身動きすらできずに硬直していると、サダオの後頭部から毛髪が消え失せていき、そこに人の顔が形成されていく。呼応するかのように、頭頂部や側頭部の髪の毛は伸びていき、五十センチほどの長さへと変化した。同時に、サダオのTシャツと短パンが白のワンピースへと、まるでCGのように滑らかに、その装いを変える。
そこには、あの日の姿の、アヤが顕現していた。あの日同様、その右腹に包丁が刺さっていた。あの日同様、不動産屋の左手に握り締められた包丁が。そして、あの日同様、白いワンピースの右腹部分は、鮮血で染められ、湿度の高い光沢を帯びていた。

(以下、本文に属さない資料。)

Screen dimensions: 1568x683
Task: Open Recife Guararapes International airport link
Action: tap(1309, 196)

あの日と違う点は、アヤがサダオの背面に出現している点と、アヤの左右の肩から生えている腕が互い違いになっている点と、刺創から実は鮮血ではなく、粘度の高い緑色の液体が漏れている点だったが、今の不動産屋にとって、その違いはあまりにささやか過ぎて気づくことはできなかった。
「ア、アヤ!」
不動産屋が叫ぶ。
「え、アヤさんが居るんですか!」
サダオも叫ぶ。が、不動産屋の意識に、その声は届かない。
アヤの目は、瞬きすることも無く、不動産屋を睨んでいる。
何が起きているのか分からず、不動産屋は、しばらくの間、硬直していた。しかし、やがて、自分に向けられているその視線に堪えられなくなり、反射的にアヤの右腹から包丁を引き抜き、アヤの首をめがけて、左に薙いだ。

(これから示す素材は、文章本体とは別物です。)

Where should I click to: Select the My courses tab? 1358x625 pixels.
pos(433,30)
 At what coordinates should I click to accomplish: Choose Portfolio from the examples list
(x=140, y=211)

ほとんど手応えは無かったが、髪の毛もろとも、アヤの首はばっくりと裂け、頭が後方にごろんと転がり落ちた。そして、その切断面が、粘度の高い緑色の液体で満たされていることに、今度こそ不動産屋も気が付いたのであった。
不動産屋は、パニックに陥った。眼の前で起きた一連の出来事は、あまりに常識からかけ離れている。

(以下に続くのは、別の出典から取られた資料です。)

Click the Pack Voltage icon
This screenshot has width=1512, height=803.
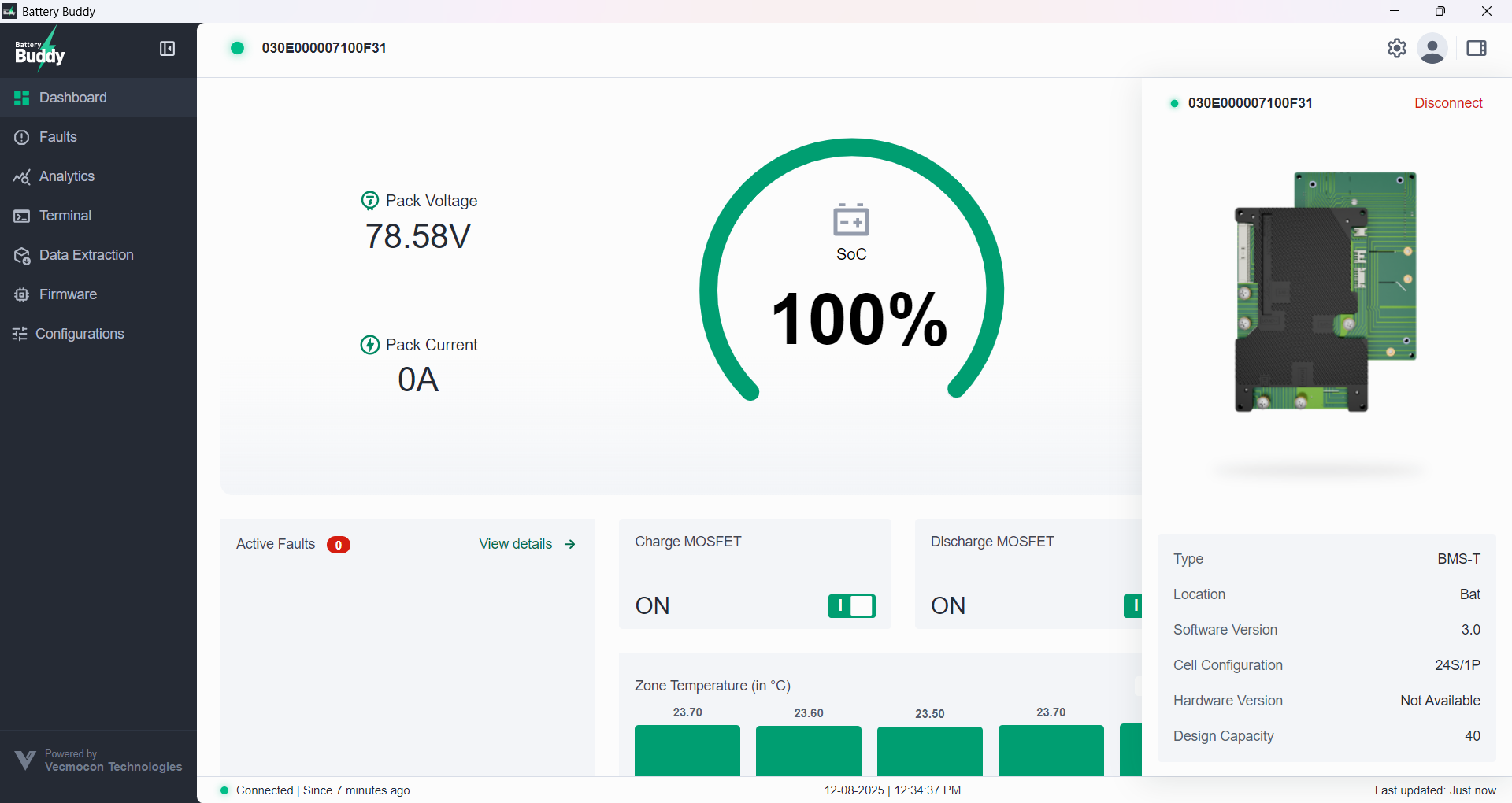pos(369,201)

サダオも軽いパニックに陥っていた。一体何が起きたのか。視界が錯綜している。とりあえず、体勢を立て直さなければ。どちらが前で、どちらが上なのか。
サダオの身体が、自分の方に向き直るのを見た不動産屋は息を飲んだ。首の皮一枚つながった状態で、サダオの頭は、胸の辺りにぶら下がっていた。そして、その後頭部では、上下逆さになったアヤの顔が不動産屋を睨めつけている。
「ひいっ! か、勘弁してくれえ!」
不動産屋は腰を抜かし、床に尻もちをついた。
「不動産屋さん、どうしましたか? あと、私、どうなってますか?」
気遣いつつ、サダオが尋ねた。しかし、不動産屋には、それに答える余裕など無かった。